Parts of the exercise:
1 > In the memoir excerpt about a mother's citizenship stories, how many photographs did the narrator manage to keep?
2 > How would you put this sentence from the memoir excerpt about a mother's citizenship stories into Spanish: "She had thick black hair and a face that could be interpreted as Italian or Greek, Armenian or Jewish."
3 > Can you write the next paragraph of the memoir excerpt about a mother's citizenship stories, picking up right after its final sentence?

The sun dazzled overhead, and I wanted to tell the security guard: There’s a story here about citizenship and language, about the policies of the state and the bodies of women. There’s a story here about defiance. A story about the narratives we, as a nation, tell about who we are. For my mother and me, it started at this gray building with the hard glass and an American flag sagging in the morning light. But I glimpsed my mother’s face: her dark, worried eyes, her lips a firm line insisting that I follow the rules, as if the uniformed man were my father. I bit my lip and deleted the photographs, erasing Mami’s smile, my sister’s curls, the gloss of my red lipstick, and the doors to the consulate.
Satisfied, the guard turned away, and I tucked the phone into my pocketbook. I had managed to keep twenty-one photographs.
In northern New Jersey, in the early 1970s, my mother looked like a young Cher. She had thick black hair and a face that could be interpreted as Italian or Greek, Armenian or Jewish. When she wasn’t cleaning offices or working at a clothing factory, she sauntered through Jersey City in bell-bottoms and fitted tops. Those who didn’t understand Spanish probably mistook her for one of the most recent arrivals in that part of the state: the women fleeing Fidel Castro’s new Cuba.
A decade later, in 1981, at the age of six, I began silently recording my mother’s stories about citizenship. She did not use the terminology of those years: resident aliens, nonresident aliens, illegal aliens. She did not even tell me about visas or green cards. She spoke only of invitations.
Her stories were told at night, in the bedroom she shared with Papi, when he was working at the factory until dawn and it was only her, me, and my sister. All the lights off, we huddled under the comforter, my toddler sister on one side of Mami and my six-year-old body on the other, in that bedroom at the end of our railroad apartment in Union City. I must have said, Tell me a story, and she started with the first invitation.
My mother was in her twenties in this story. At the factory in Bogotá, during the late 1960s, she and a friend bent their heads over men’s blazers, day after day, the tailor’s chalk in their hands. They marked the fabric so the seamstresses would know where to stitch the pockets, so the men would have a place for their secrets. My mother and her friend lunched together with their co-workers, sometimes feasting on sopas brimming with potatoes and carne, and other times delighting in freshly baked buñuelos and pandebono. One day, her friend announced that she was joining her son in Jersey City. In the dark, my mother whispered, She said to me, When I get to the United States, I’ll send for you.

Entries provided:
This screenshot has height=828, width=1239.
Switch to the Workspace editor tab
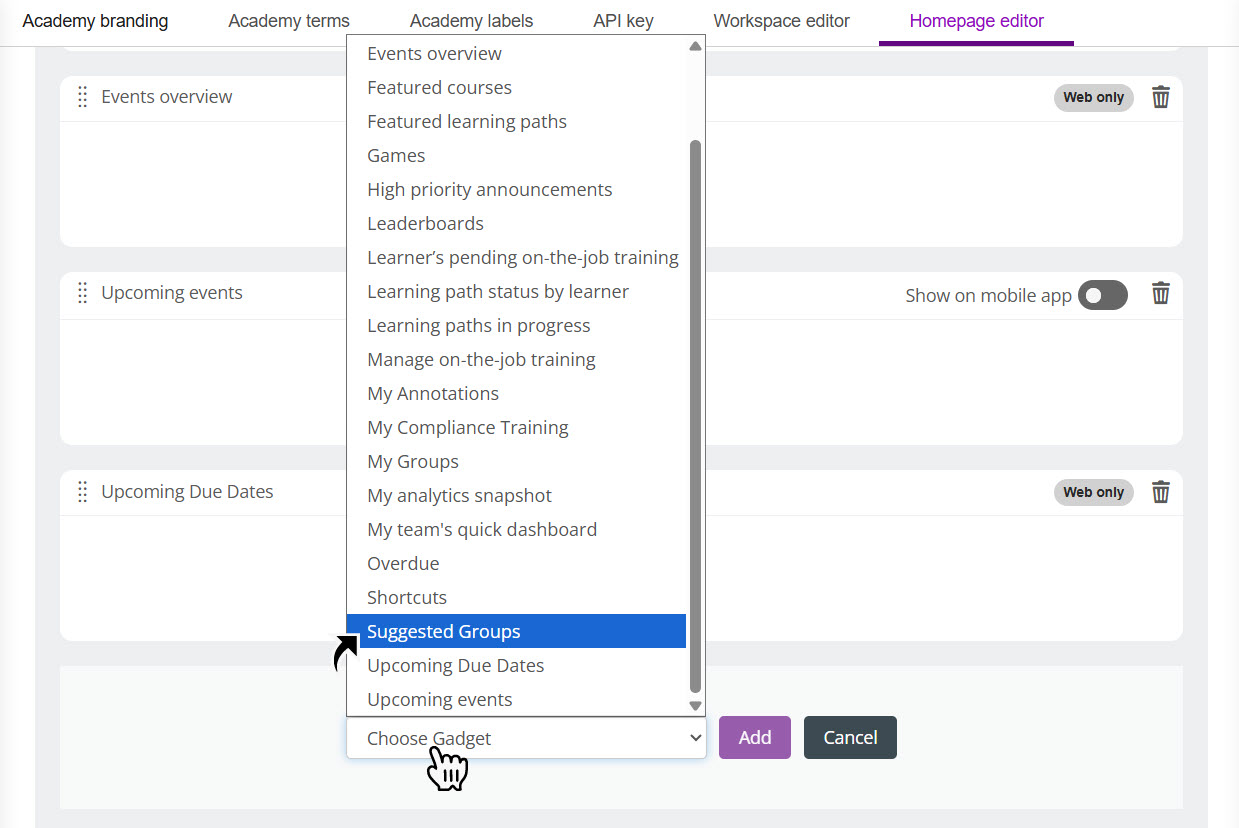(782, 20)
---
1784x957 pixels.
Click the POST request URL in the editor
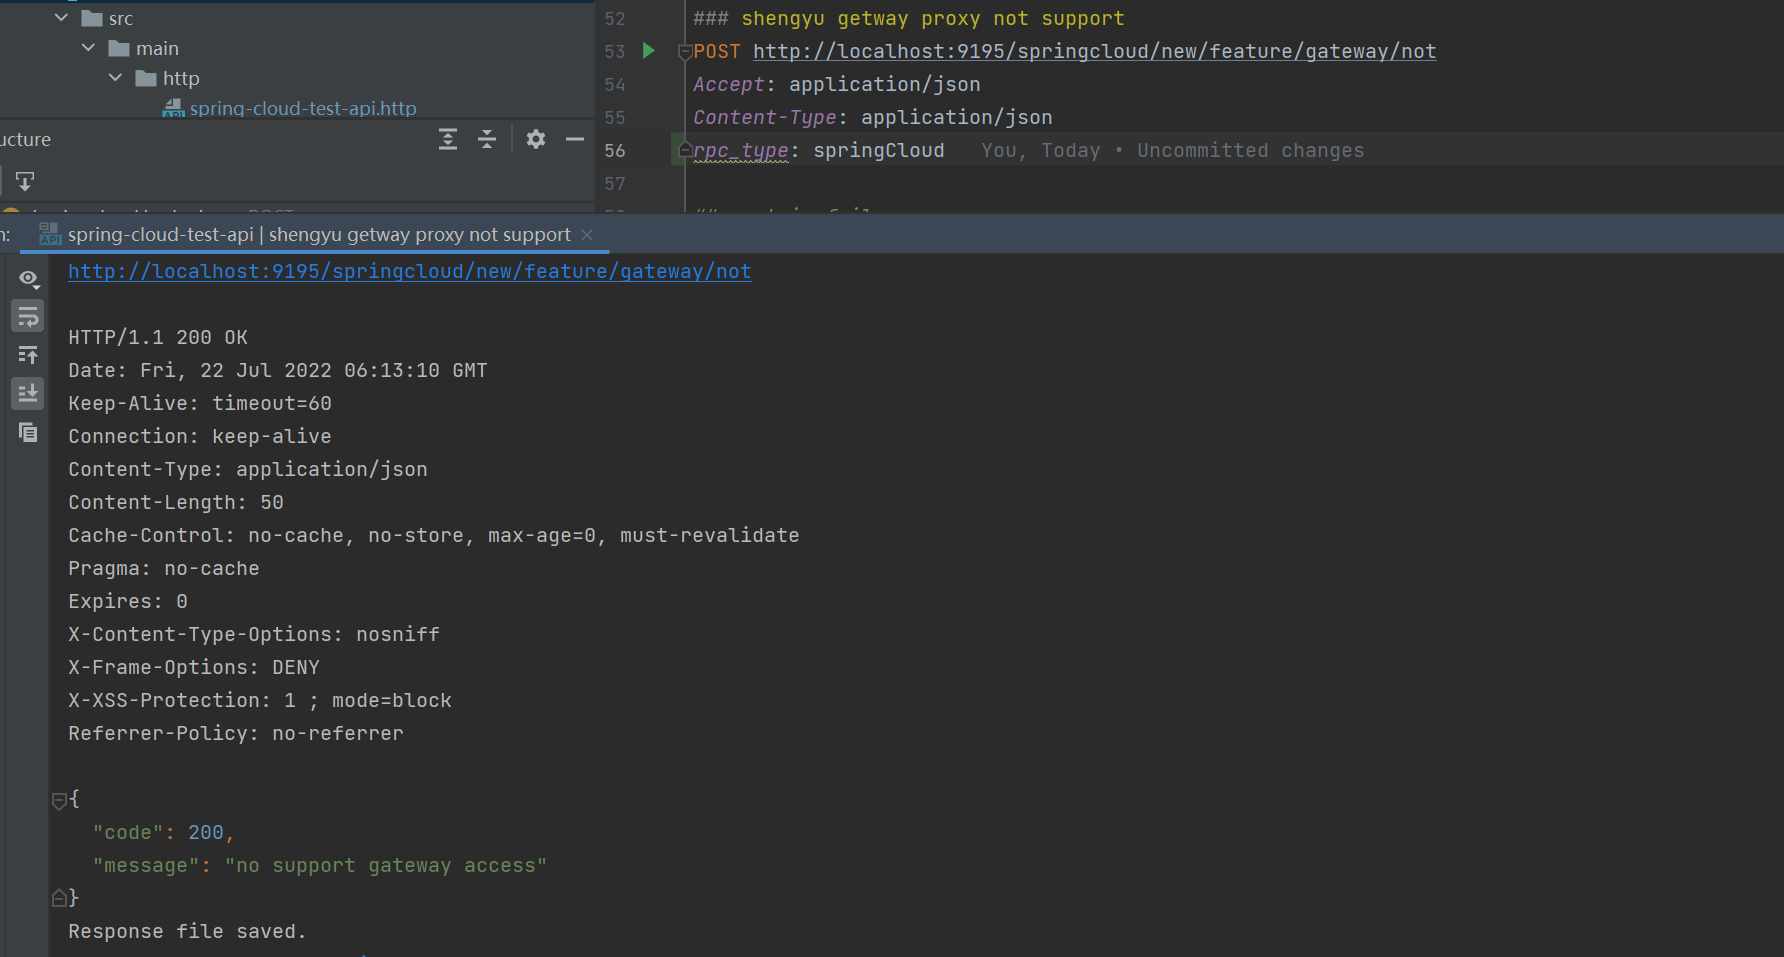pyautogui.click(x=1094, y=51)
--
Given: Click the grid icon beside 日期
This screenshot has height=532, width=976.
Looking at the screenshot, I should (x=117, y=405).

Answers by task:
1 > Twenty-one.

2 > Tenía el pelo negro y abundante y un rostro que podía interpretarse como italiano o griego, armenio o judío.

3 >
The woman kept her promise. She mailed a letter, and here the story took a difficult turn. My mother did not want to go north, but everyone told her not to be stupid. There was money to be made in the United States, more than she could imagine. She could work and come back. No one spoke about the recession in the United States, because the worst moments inside the empire were better than those at the edges, and besides, over there, the factories paid in dollars. Mami hesitated. An older sister urged her to go, and before Mami could decide, her sister bought the airline ticket with her own savings. What could I do? my mother asked in the dark. I left, she said with a sigh.
Cocooned under blankets, her sad voice in my black hair, I made a note to not trust the invitations of women, not even the ones I liked.
My mother did not tell me that she had to apply for a visa to the United States. She did not mention that procuring such a visa was not easy. People were routinely turned away. She did not tell me about the papers she submitted and the man at the United States consulate in Bogotá who approved her request. She did not speculate, at least not to me, on what that man thought when he looked at her: twenty-eight, childless, unmarried, living at home with her parents, a woman who would return or a woman the country did not need. She arrived in New York City, at John F. Kennedy International Airport, in the winter of 1970.
My mother never spoke of colonialism. She said nothing of fear or la migra. I was a child, and she was my mother, and so even though she had never read a novel set in Victorian London about wealthy women, she crafted a story where women extended invitations.
In northern New Jersey, she found work and two, maybe three years later, a local woman invited her to coffee. Someone had nicknamed the woman La Coca-Cola. I interrupted Mami to ask, Why did they call her that?
She was as popular as Coca-Cola, my mother replied, matter-of-fact.
La Coca-Cola brewed coffee on her kitchen stove. Maybe the woman served the café both ways: a tiny cup overloaded with sugar for the white Cuban man she had invited and ceramic mugs brimming with milk, sugar, and coffee for my mother and her sister Rosa.
By then my auntie had also become the recipient of invitations. In Colombia, Tía Rosa had taught elementary school in the campo, but once my mother settled in Jersey, she sent her a letter asking her to visit, and a man at the consulate approved Tía Rosa for a visa. My auntie boarded an airplane bound for New York City, then rented an apartment with Mami. By then, Tía Rosa was forty years old, more than a decade older than my mother, and with short curls, she had the confidence of a zealous talent manager, a woman who saw opportunity in every conversation. She had no patience for the factories with their demanding hours and their sewing machines squealing like small animals. Tía Rosa started cleaning the homes of the well-to-do.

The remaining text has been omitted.